I still recall in the early nineties, living in New York, reading speculative articles about this new medium, the "I-way", my boss at the time called it. (That name never stuck). People said things as blasphemous as it's only good for porn, which of course, in retrospect is simply mind-boggling.
And yet for all the many benefits there are today - the shopping, the banking, the booking of airline tickets and the making of reservations, all these for me pale in comparison to the broadest possibilities of intimate human connection. Through the Internet I have found a number of people who were at one time important to me: my best friend in kindergarten - Denise, now a bio computer scientist and a mother. My gradschool kindred spirit, Janette, a professor at UVA. And most recently, we've reconnected with Ka Magic and his little family, reliving all the hilarious memories of times shared back when we were
once New Yorkers.
Today, I read from my highschool e-group that one of my classmates in first year highschool has made the tremendous, terrifying step of taking her small son and their belongings and sneaking out of her house to leave her abusive husband once and for all.

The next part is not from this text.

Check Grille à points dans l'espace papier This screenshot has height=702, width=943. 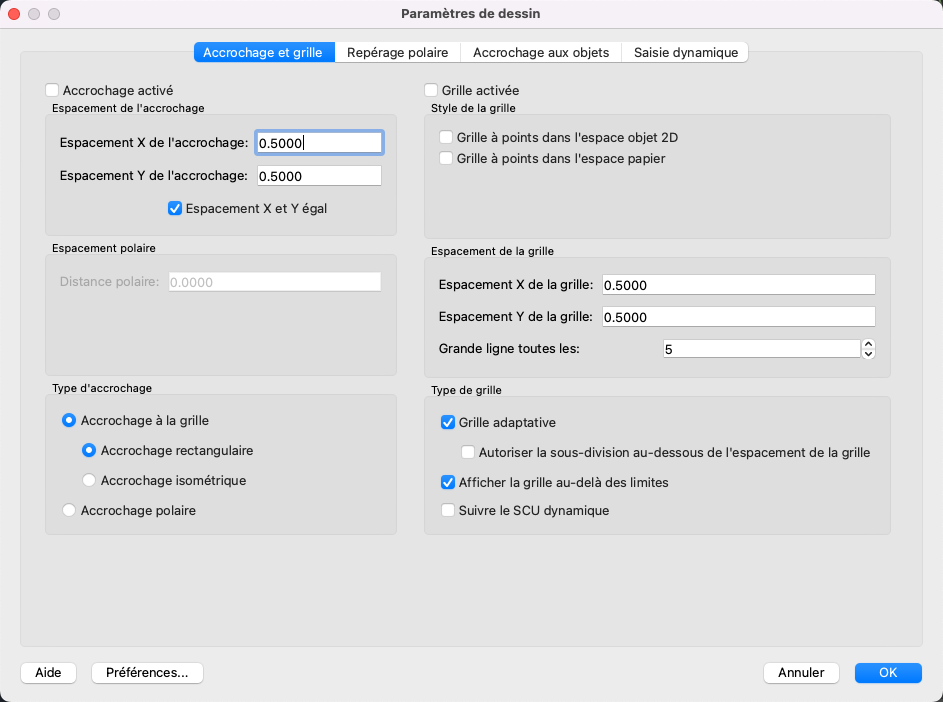pyautogui.click(x=447, y=158)
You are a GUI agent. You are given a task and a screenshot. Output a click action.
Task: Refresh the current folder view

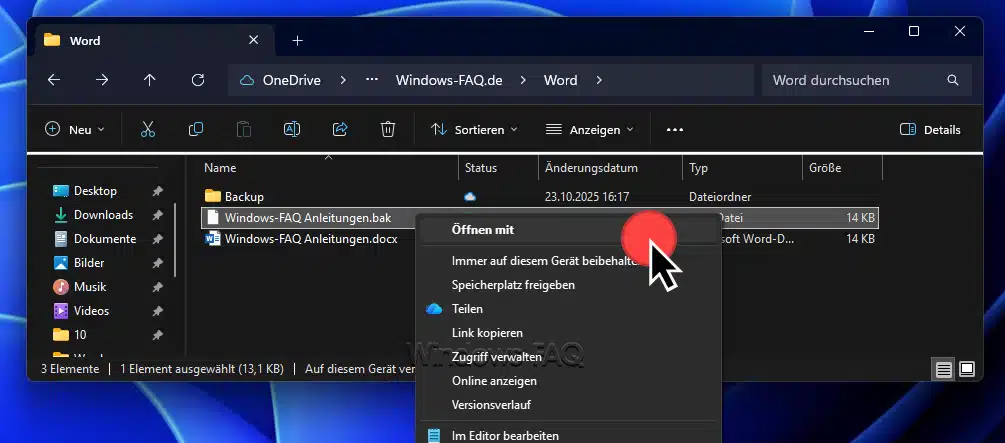pos(198,80)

She writes with the same honest familiarity and openess that I remember she had when she was thirteen year old. She asks for our prayers, the prayers of her fellow classmates. We were good friends at one time, and yet, once we were in different classrooms, we allowed ourselves to lose touch. The last time I saw her was after college. We ran into each other once more, at the library at TJCC on Gil Puyat in Manila. She was then preparing for her GREs, full of hope for what I was certain would be her bright future.
And here we are - some twenty years later, having found each other because she reached out through the 'net during this very difficult time.
What is the internet, if not a way to bring you towards such connections and reconnections - despite being, as we are separate individuals all over the globe?